Programming and Corruption: an Anomaly

As someone who has always been interested in politics and computer science, I never really put much thought into putting them both together – until a dark and rainy night when I decided to put Google Trends to the test in its ability to find interesting data correlations.

I had always believed that some programming languages attracted different crowds than others, and I had developed stereotypes for various languages (validity pending): Perl was for system administrators, JavaScript was “hip, new, and fast”, and Java was a tested, true, and bulky language that was used only in enterprise-level companies (and a quirky game to boot). The fact was that as an American, I stereotype way too easily!


The issue is that some stereotypes are true to a degree (yes, we all have guns). I decided the only way to prove or disprove the many predefined stereotypes of mine would be to test with some data. Lo and behold, my question: is there any correlation (causation?) between programming language popularity and government corruption?

Yes, I am aware that computer language choice and government corruption are two very different subjects, and don’t necessarily say anything about the people that use them. It could all be a coincidence… or not.

I decided to compare six popular programming languages: JavaScript, PHP, Python, Java, Perl, and Ruby. I used the data from the Corruptions Perception Index to compare the countries, and the “Regional Interest” section of Google Trends for each keyword to deduce the most popular countries.

Three notecards, 45-50 unique countries and a flashback to 5th grade math later, a correlation appeared.

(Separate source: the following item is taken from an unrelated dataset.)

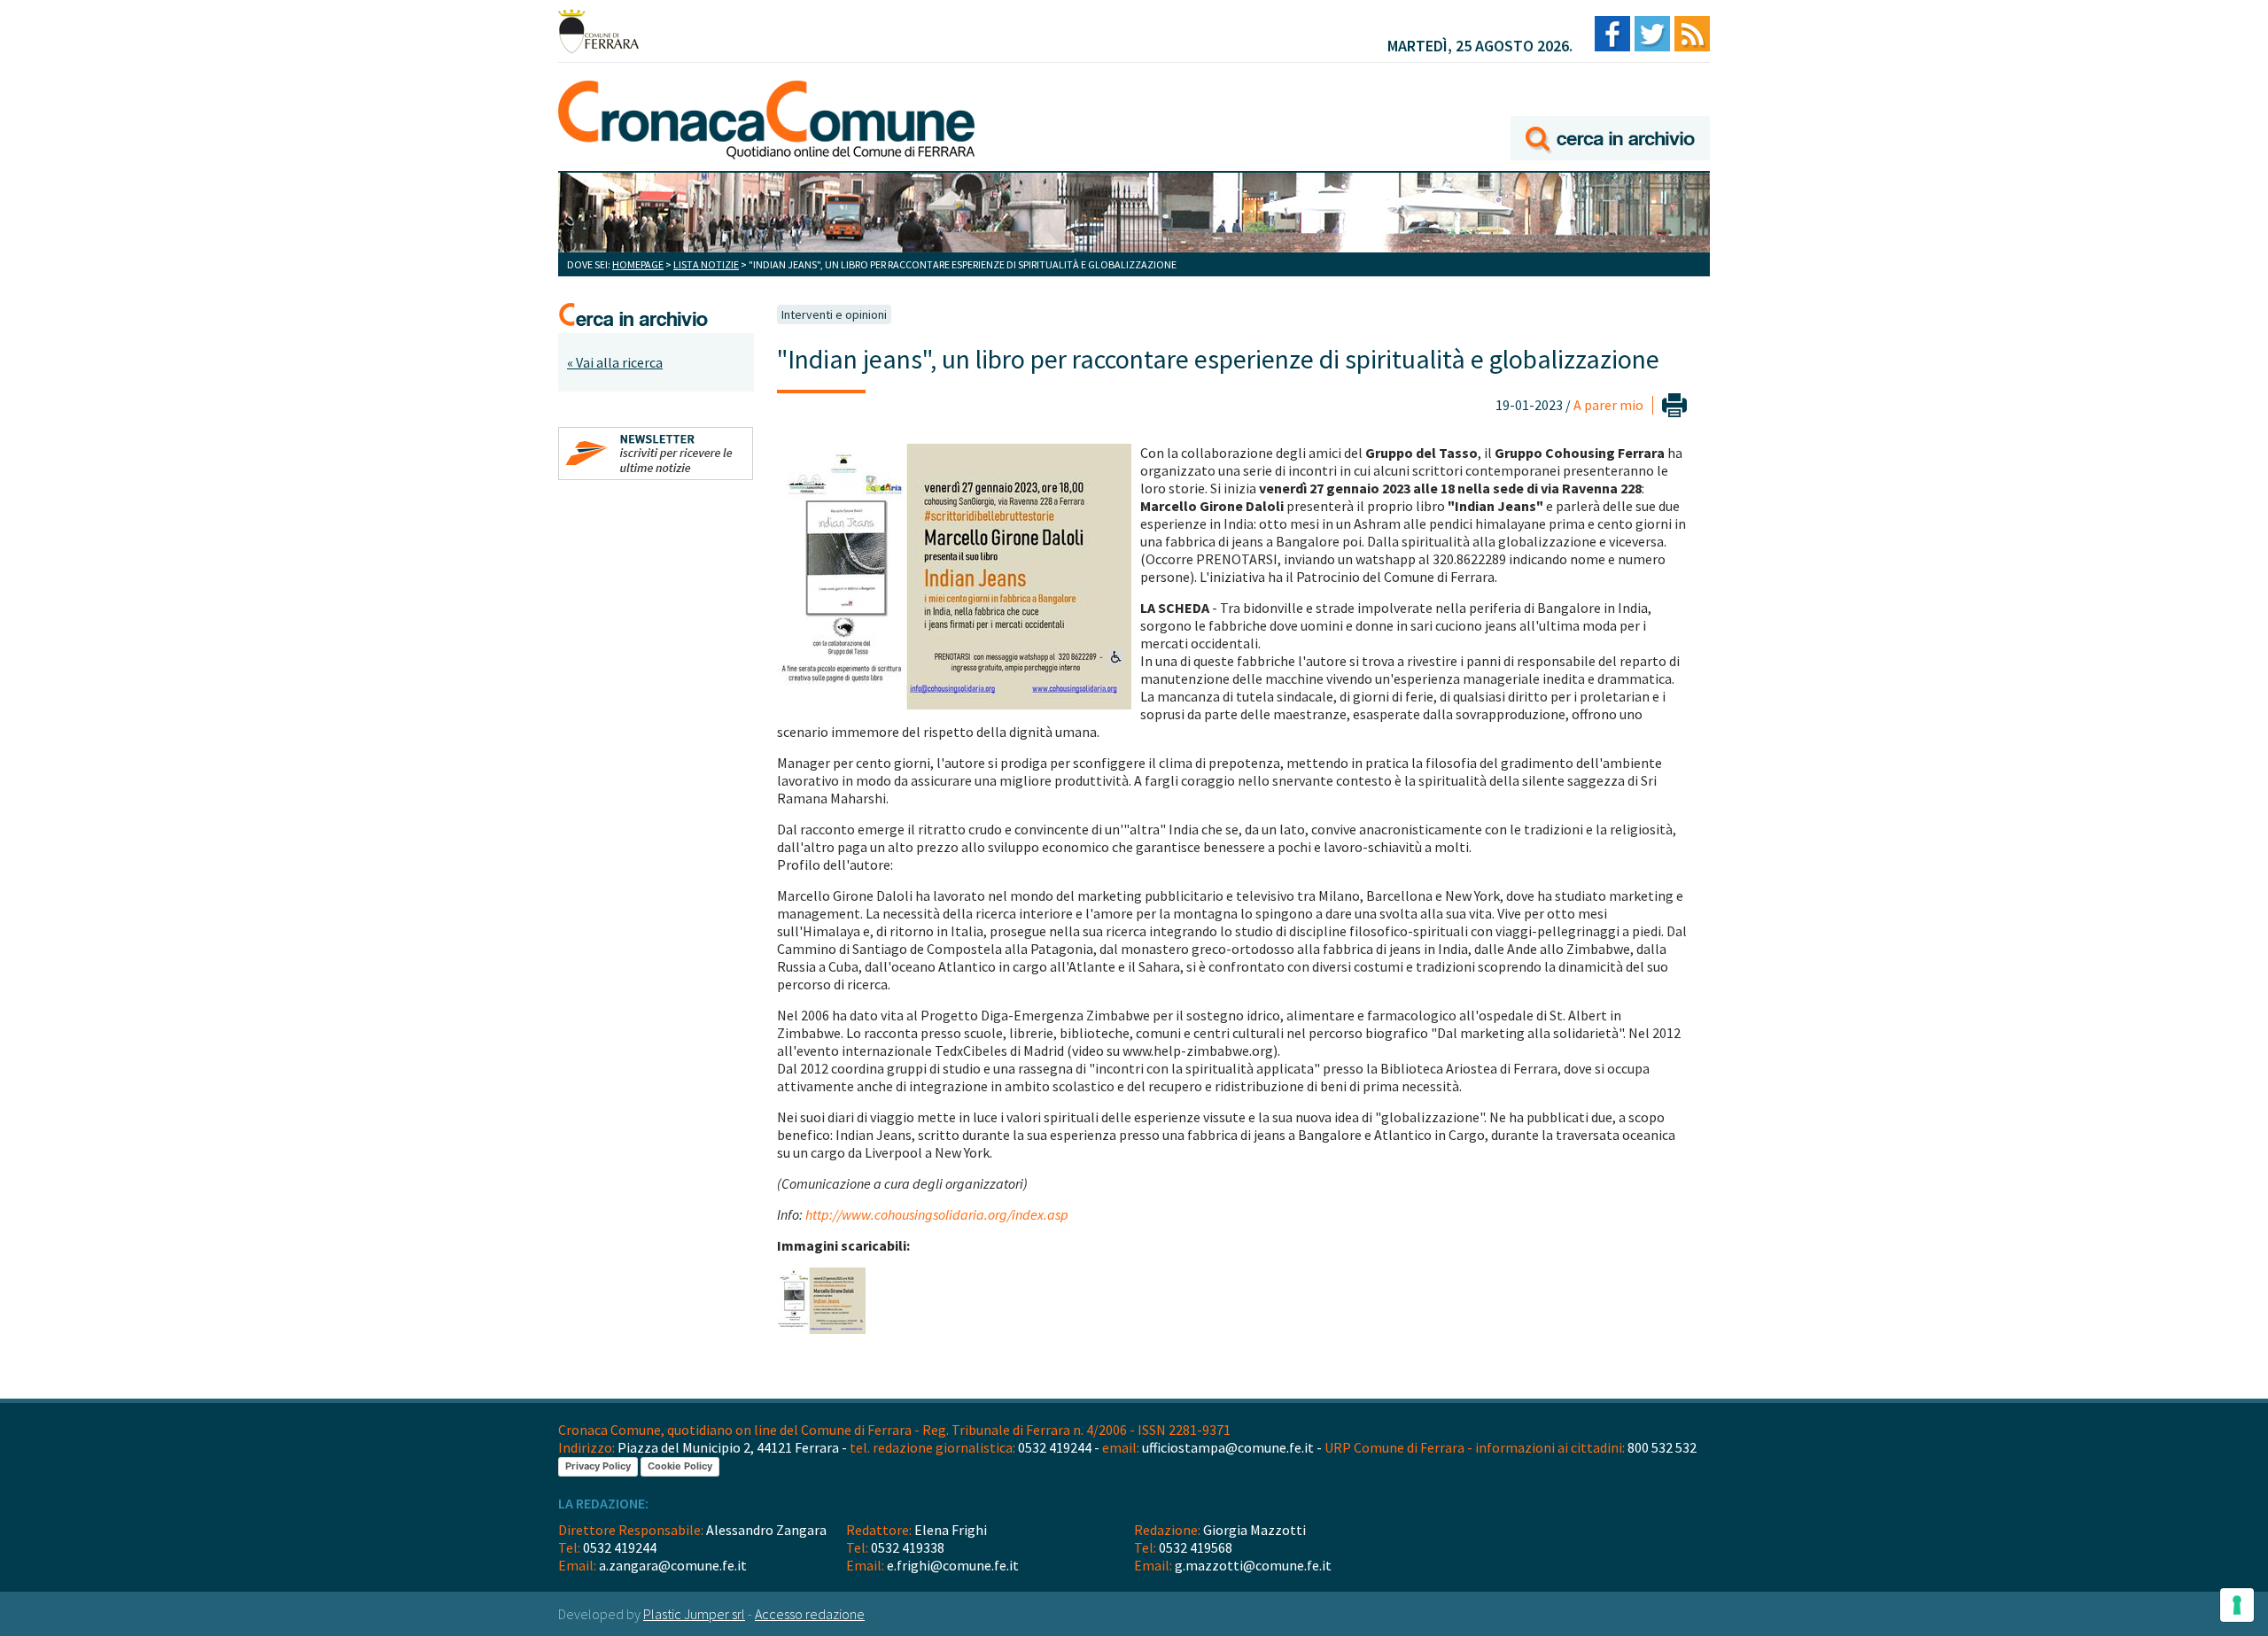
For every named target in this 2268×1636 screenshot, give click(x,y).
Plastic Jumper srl (694, 1614)
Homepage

An anomaly, right in the numbers themselves. I couldn’t believe it. Some languages (Perl and Ruby) topped the leaderboards with primarily English speaking, first-world countries, while other languages (PHP and Java) tailed with a hodgepodge of developing countries, out of primarily Africa and Asia.

When I took those same countries for each respective language and calculated the average corruption ranking (from the Corruption Perception Index), the data was definitive and clear. There was indeed correlation between specific programming languages and the corruption level of the countries they were most popular in!

Perl – most commonly used by Luxembourg, Japan, India, Germany, the United States and Singapore – showed the best average corruption ranking at 71.7 (higher is better). It was followed by Ruby (New Zealand and USA), then Python (Cuba and Iceland), JavaScript (India and Cuba), and finally PHP (Cuba and the Phillipines). Bringing up the rear was Java: with an average corruption ranking of 33.4, its top 10 assortment of countries contained Cameroon, Togo, Bangladesh, Madagascar, and Indonesia.

Per capita [1], Java and PHP are substantially more popular in corrupt countries, when compared to alternatives like Python and Perl.

Maybe a graph will help you visualize the percepted corruption for each language. The highest score achieved in 2013 for the corruption perception index was 91, for New Zealand and Denmark – and over two thirds of the countries surveyed scored below a 50 in the ranking.

corruption and programming languages

Yes, correlation does not imply causation – however, the anomaly here clearly lies in the numbers (and a nice graph). Programming language popularity per capita does indeed have unexpected associations with the corruption ranking for each respective country. Where do you stand on the scale?